> Task instructions
A - In the excerpt on treating ACT/CS1 in the long bones, what determined whether CAS was used?
B - Extend the excerpt on treating ACT/CS1 in the long bones, picking up after its final sentence.

> Selected excerpt
*** Block opens ***
This study aims to compare fluoroscopy and CAS in terms of safety and efficacy in treatment of ACT/CS1 in the long bones.
Patients and methods
Design
A single center retrospective cohort study was performed using the prospectively kept local bone tumor database. All patients with the procedure code for curettages of bone tumors were analyzed. In accordance to regulations of the local Medical Ethical Review Board, all patients were informed about the fact that their data could be used for scientific research. If patients had objections to the use of their data these data were not included in the study.
Patients
Inclusion criteria were: a curettage type procedure for histologically proven ACT/CS-1 in the long bones with the use of the adjuvants phenol and ethanol with a minimum follow-up of two years. Exclusion criteria were: the use of other means of treatment for the same lesion (e.g. radiofrequency ablation or cryotherapy), a non-complete follow-up and procedures that treated a recurrence. As this was a retrospective study patients were not randomized. This retrospective cohort study does not require an approval of the institutional review board (METc UMCG), following our research code. Patient approval is registered in the prospectively kept research database. Both techniques were used in parallel, with CAS use depending on system availability, planning and dataset quality.
*** Block closes ***
> Record set
*** Block opens ***
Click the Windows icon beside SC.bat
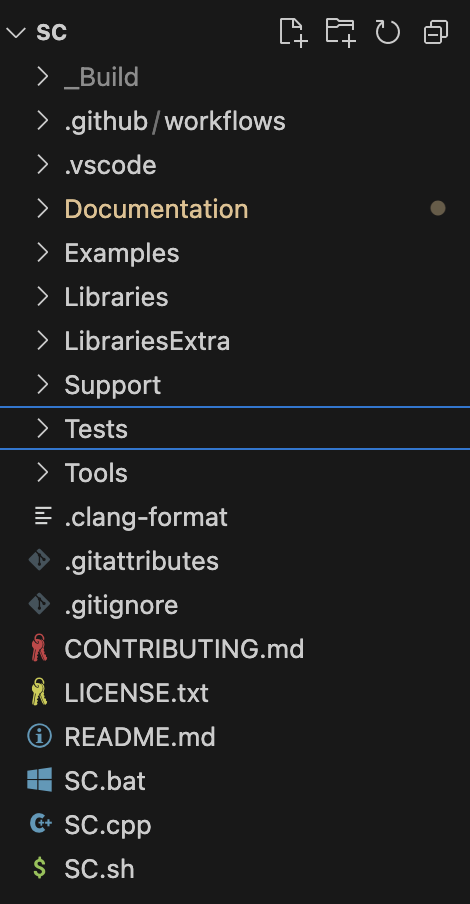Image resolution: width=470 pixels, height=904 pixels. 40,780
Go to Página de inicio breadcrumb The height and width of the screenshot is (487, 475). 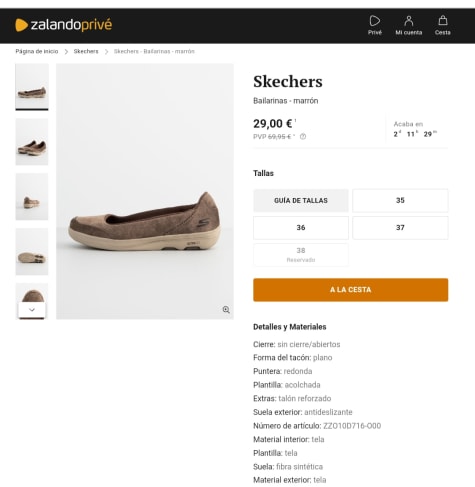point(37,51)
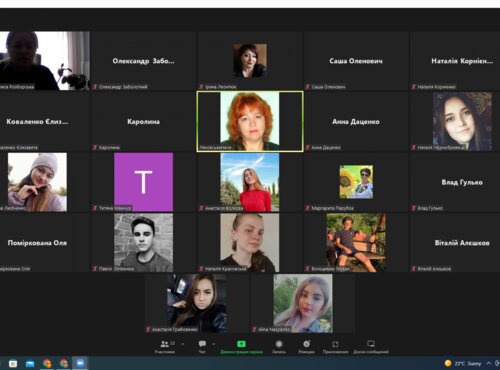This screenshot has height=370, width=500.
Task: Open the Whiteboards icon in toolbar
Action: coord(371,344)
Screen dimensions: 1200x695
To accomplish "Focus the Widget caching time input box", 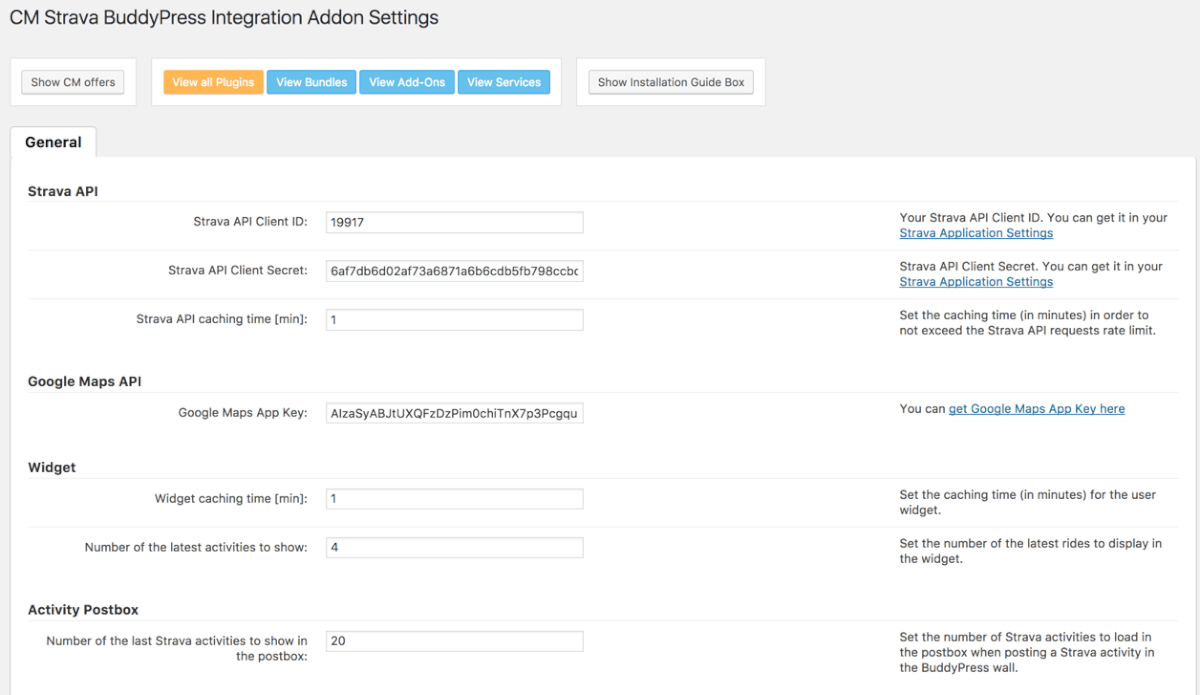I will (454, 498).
*** Block closes ***
> Activity answers
A - System availability, planning and dataset quality.

B -
Tumor volume approximation was done for each case on pre-operative MRI scans. The method used was as described by Verdegaal et al: calculation of the volume of an imaginary cylinder (π * rmax 2 * hmax). For rmax the sum of maximum measured radii anterior-posterior and medial-lateral was divided by two to produce the maximum radius. We defined hmax as the largest measurement of proximal-distal size. [8]
Outcome measures
The primary outcome measure was local residue or local recurrence. Local residue was defined as a suspect lesion (i.e. showing tumor like characteristics) reported on standard post-operative baseline imaging (MRI 3–6 months post-operative), with consensus between the radiologist and orthopedic surgeon. When there was no consensus an independent radiologist or orthopedic surgeon was consulted. Recurrence was defined as a positive pathological sample for ACT/CS-1 after a (radiologically) tumor-free period.
Secondary outcome measures were: complications like fractures, defined as a fracture at the surgical site regardless of adequate or inadequate trauma, other complications (eg. infection) and intra-operative and surgical time. Technique related time requirements were compared using the surgical time and patient-in-OR time. The surgical time was defined as the hours and minutes between first incision and wound closure as registered in the operative procedures registration database. Duration of the patient-in-OR time was defined as the period between the registered times of the patient entered the operating room and patient leaving the operating room.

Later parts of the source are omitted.